Some argue that commercial determinants of health (CoDH) in general and multinational companies in particular exploit misalignment of reward response with healthful behavior, the resulting health burden from which disproportionately falls on low SES persons. CoDH are fundamental features of resource-rich environments because both originate from economic systems that provide goods and services that are desired. Further, desire that is more reward activating is more readily commercializable because it is more predictable and recurrent, and sometimes even self-escalating (e.g., colloquially, “addiction is a good business model”), whether from a rewarding substance or a rewarding internet application. Accordingly, some regulation of CoDH will always be necessary in resource rich environments. It has been observed that CoDH defend their commercial interests by exploiting power asymmetries and adopting “playbooks” [16, 17] that obscure or blatantly falsify scientific knowledge, and cartoonishly exaggerate the anti-liberty and anti-autonomy aspects of regulatory trade-offs. Discussion regarding suitable scope of CoDH regulation (e.g., proscription versus restriction versus description of harmful health effects) and principles relevant to CoDH regulatory trade-offs (e.g., for businesses; profit-making and duty to shareholders versus transparency, consumer sovereignty, and nonmalfeasance; for regulators, autonomy, liberty, and personal responsibility versus nonmalfeasance, social justice and equity) are well-described elsewhere [18].

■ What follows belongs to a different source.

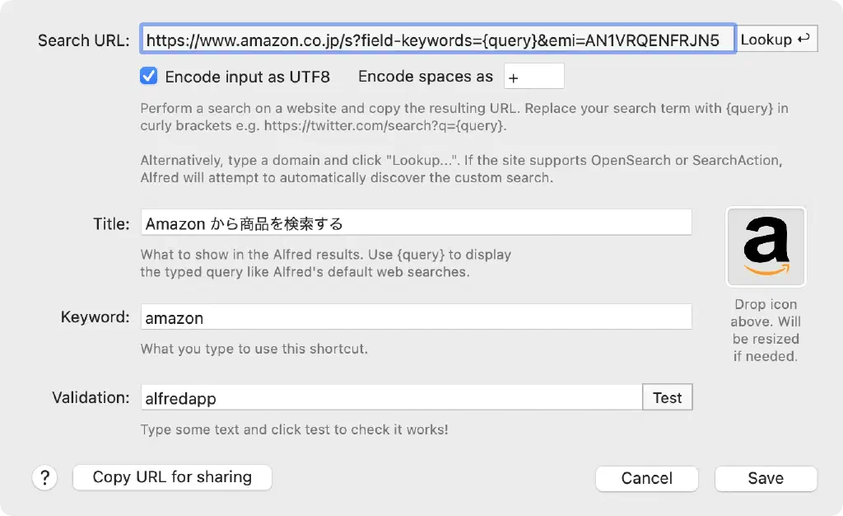Focus the Validation field with alfredapp
The image size is (843, 516).
(391, 397)
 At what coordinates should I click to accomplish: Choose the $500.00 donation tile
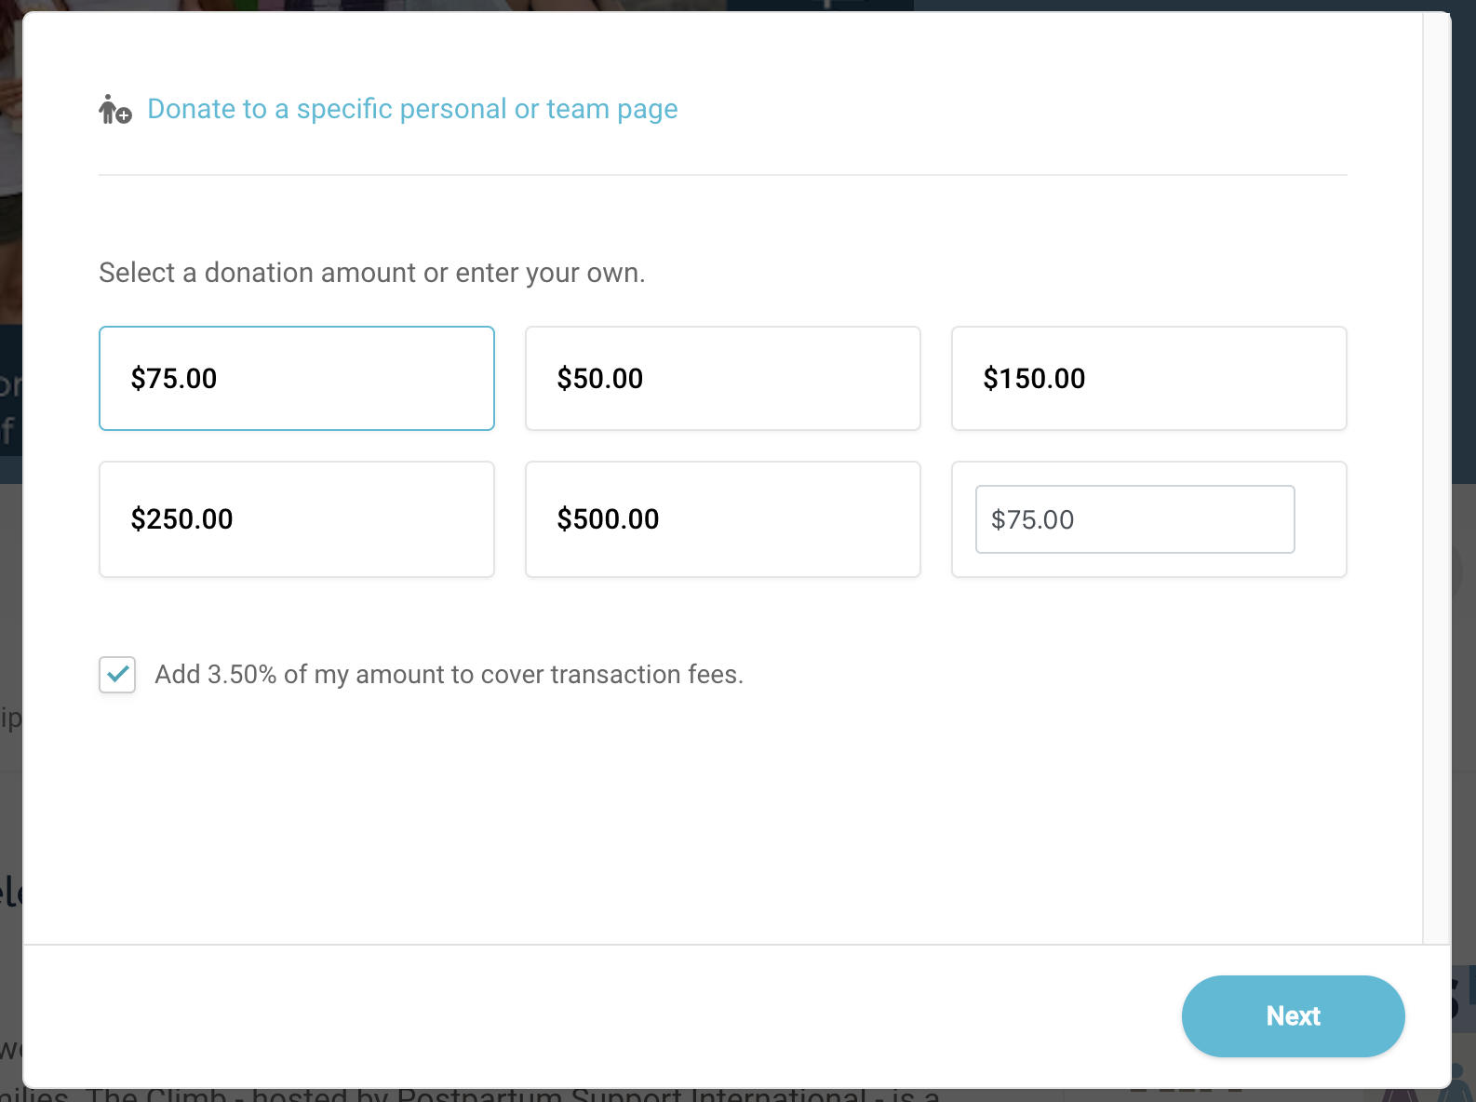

While realigning reward system activation with population health is a different paradigm from preventing and treating disease, it is a logical extension of behavioral economics and of following determinants of health progressively upstream at population scale. If population health deficits arise from hard-to-change behaviors, and current population health approaches insufficiently change those behaviors, the field of population health should question why those behaviors are so resistant to change, and indeed, are sometimes even perpetuated. The emergence of population health as a discipline could offer a singular opportunity to incorporate fresh perspectives. Many social factors have been linked to reduced population health that have plausible allostatic mechanisms such as food insecurity, housing insecurity, clothing insecurity, energy insecurity, food deserts, and lack of greenspace. However, it is important to note that these factors are often signifiers of poor health as well as being causal mediators, and the relative importance of their causal and noncausal components are difficult to parse. For example, non-experimental data show that people live 3–5 years longer if their annual household income is $650,000 rather than $100,000 [19]. This magnitude of life expectancy increase exceeds the combined population-level effects of physical inactivity, unhealthy diet, and smoking, and dwarves the income-related health benefit seen in quasi-experimental studies, and is therefore unlikely to be mostly causal. Further underscoring the challenge of parsing causal from noncausal components of social-health associations, a systematic review of randomized trials reporting health effects of social interventions [20] yielded mostly small, inconsistent or absent health effects, even when analysis was limited to only those trials with successful social interventions and with adequate statistical power to detect meaningful changes in the health outcome(s).

However, this review together with other reports does give cause for optimism regarding the potential for improvement domains that are exceptionally intertwined with allostatic load and/or reward pathways (Figure 1), in particular the social domains of income security and early childhood development, and the health domains of mood disorders, obesity, diabetes, and vascular risk (e.g., hypertension and hyperlipidemia).